Bedir
Mustafa Özyurt
Zihinlerde unutulmayacak hatıralar bırakan savaşlardan biri de BEDİR harbidir. Rasülüllah s.a.v.in ilk gazası’dır. Yüce İslam davası adına bu savaş devrim niteliğindedir adeta. Zira başları gebertilmiş, müminlerin enerjileri katkat artmış, gayret ve cesaretlerinde ihlâslarında kuvvet bulmuşlardı. Ve şimdi BEDİR’i tanıyalım:
Medine-i Münevverinin 160 km. güney batısında, Kızıldeniz sahiline 30 km. mesafede, sebze ve meyvesi bol olan bir yerdir asıl şöhretini Bedir savaşında kazanmıştır. Mekke ordusu Ebu Cehil kumandasında 1000 kişilik. Ebu Cehil de dâhil bu savaşta 70 kişi esir alındı ve 70 kişide öldürüldü. Müslümanlar tarafında ise 14 şehid verildi. Rasülüllahın bu yüksek takdik dehası İslam topluluğunda büyük güven sağladı. Arab yarımadasında itibar çoğaldı. Efendimiz s.a.v. şehitlerin namazını kıldırdı onları defnettirdi. Ehli Bedrin günahlarının Allah tarafından bağışlandığını bildirdi.

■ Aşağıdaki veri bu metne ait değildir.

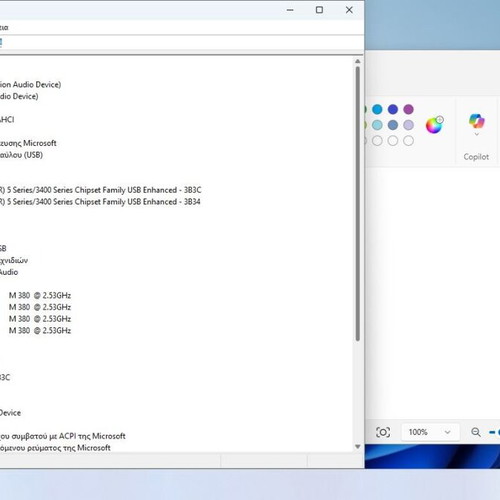Screen dimensions: 500x500
Task: Select the USB Enhanced - 3B3C device entry
Action: (100, 190)
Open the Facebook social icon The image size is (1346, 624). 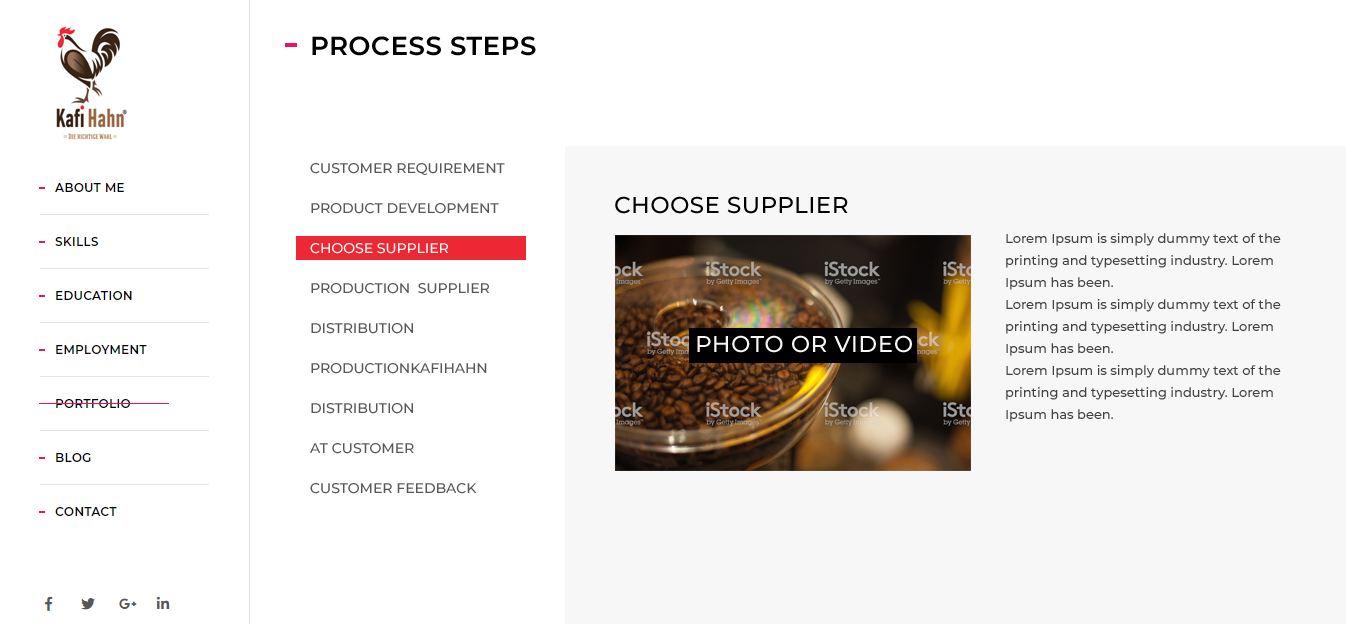(x=48, y=603)
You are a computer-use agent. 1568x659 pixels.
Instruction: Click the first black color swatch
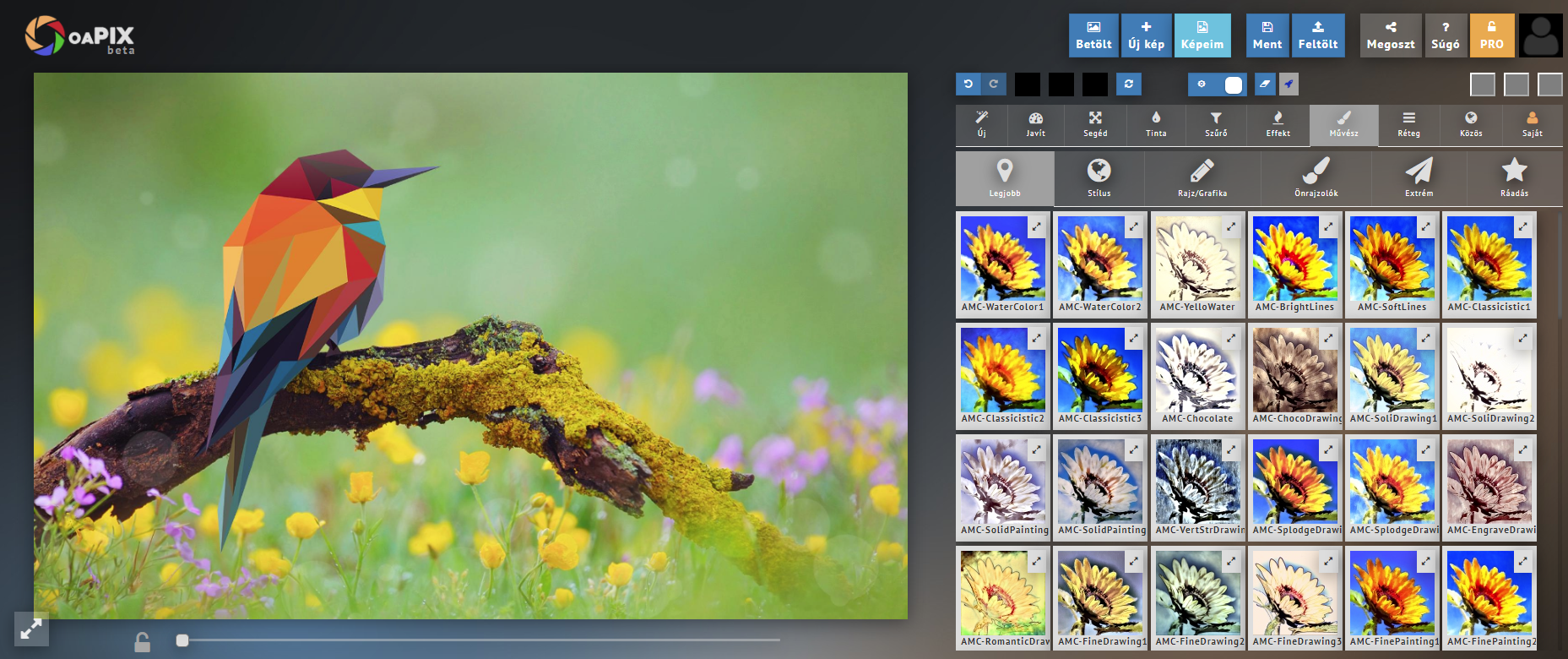1027,84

Bedir Kabristanlığının girişinde şehitlerimizin adlarının yazılı olduğu bir kitabe mevcuttur. Savaşın geçtiği yerde Müslümanlara yardım için gelen meleklerin hareket ettikleri bir kum tepesi (cebeli Melaike) Mescidi Ariş’in 3 km. kuzeyindedir.
Hicretin 2.senesinde Ramazanı şerif de vuku buldu. “Yakında o cemiyet bozulup arka döndürülürler”. “Yoksa müşrikini Kureyş, biz toplu ve yekvücut yardımlaşır, öcümüzü alır bir cemaatız mı derler” Ayeti Celileleri bu hakikati bize ifade etmektedir.

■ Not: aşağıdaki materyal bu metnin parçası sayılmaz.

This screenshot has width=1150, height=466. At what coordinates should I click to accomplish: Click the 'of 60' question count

Ehli islama tarafı bariden yardım geleceği tebşir buyuruldu. Mervidir ki, o esnada misli görülmemiş gayet şiddetli bir rüzgâr çıkıp, göz gözü görmez olmuş bu ise meğer melaike-i kiram ile Cebrail (a.s.)mın gelişiymiş ki, meydanı harbe gelmişler ve alaca atlara binmiş insanlar suretinde görünmüşler ve müşriklere karşı saf bağlayıp durmuşlardır. Bu arada, Süraka isminde bir müşrik önce askeriyle yardıma gelmiş, sonra askerini alıp çekip gitmiş bu hal de müşriklerin paniklemesine yol açmış. Halbu ki, o kişi Süraka’ya kendini benzeten İblis ve avanesi olan şeytanlar imiş. Asıl Süraka’ya gelince;
Daha sonra islamla müşerref olmuş ve böyle bir şeyle karşılaşmadığını beyan etmiştir. Hatta bir ara, Efendimiz (s.a.v.), bir avuç ufacık taşlar alıp “ yüzleri kara ve çirkin olsun”, diyerek düşmanların üzerine attı. Bu mucize-i Muhammedi, müşriklerin bozguna uğramasına yol açtı. Düşman ordusu tezellül yani sarsıntı geçirdi, ama İslam ordusu Efendimizin emriyle hücum ve hamle yaptı.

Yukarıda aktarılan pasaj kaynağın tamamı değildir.